The ball elevator and heater arrangements are not disclosed in the present application, because they are well known and described in prior patents of ours including for example, U.S. Patent No. 3,550,904.
The finely divided carbonized char from the carbonizing zone 32 drops through the small apertures in the trommel 40 into the fluid bed calcining zone 34 where additional volatile combustible matter in the form of gas is derived at the higher temperatures thereof. The fluid bed is maintained by steam and an oxygen containing gas, such as air or preferably pure oxygen, which are supplied through line 49 to the jets 50 below the fluid bed. Both the vapours from the carbonizing zone 32, and the gases from the fluid bed calcining zone 34, are mixed in a gas mixing zone 39 and drawn off from the unitary heating chamber 52 through the common oulet 54 leading from the top of unitary heating chamber 52. As mentioned above, the presence of the hot gases from the fluid bed calcining zone 34 tends to prevent the tar condensation from the vapours in outlet 54 by elevating the temperature of the oils in the vapours above their dew point. This elevation of the temperature above the dew point avoids the need for dew point control steam normally added to prevent such condensation, and the mixing of the gaseous products also allows a single set of vapour and gas processing equipment to be coupled to the common outlet 54, as compared to the two sets which would have been required for separate outlets.
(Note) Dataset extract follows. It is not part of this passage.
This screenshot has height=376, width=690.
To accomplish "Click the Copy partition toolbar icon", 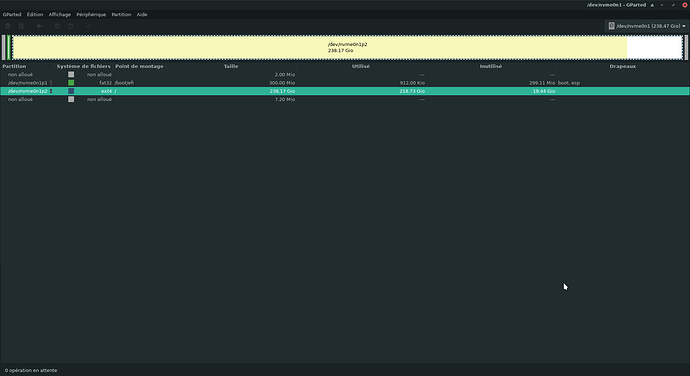I will pos(57,26).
The method of the present invention produces a high grade coke as well as gases having a high calorific content from any type of raw coal; more specifically, the output gas has at least 300 Btu's/scf (11178 Joule/m³) and the devolatilized calcined char contains less than 7% by weight volatile combustible matter. The calcined char produced in this process is an excellent source of coke which is made by merely mixing the substantially completely devolatilized calcined char with a binding agent therefor, forming an article of desired shape from said mixture and then curing and coking the shaped article.
Regardless of the type of coal utilized (i.e., caking or non-caking coal) it is preferred in the present invention that before the coal is processed (i.e., heated to remove the volatile combustible matter) the coal be crushed or ground to form relatively small particles therefrom, e.g. the coal has a particle size of from less than 1.3 cm to less than 0.3 cm. After the coal particles have been obtained, it is also preferred for moisture to be removed from the coal in a preheating or drying step by, e.g., preheating coal particles at a temperature of from 95°C to 315°C and for a sufficient length of time until substantially all of the moisture is removed. If desired, and depending on the type of coal, the coal may be pretreated before, during or after the preheating or drying step, to de-cake the coal by contacting the coal with an oxidizing gas containing from 1% to 30%, by volume, of oxygen. This can be accomplished by, e.g. contacting the coal with a flue gas containing 0.5%―11%, by volume, oxygen having a temperature of up to 540°C, so that the coal is heated to a temperature of 240°C for approximately five to sixty minutes. Such a step will remove substantially all of the moisture from the coal. After the preheating or drying step most coals will contain anywhere from 20% to as high as 50%, by weight, of volatile combustible matter and from 75% to 50% fixed carbon.
After the coal has been dried and, optionally, pretreated the substantially dried coal, which will contain less than 5% by weight of moisture, is transferred with the heat-carrying solids to the carbonizing zone 32 where a portion of the volatile combustible matter is removed from the coal, as described above.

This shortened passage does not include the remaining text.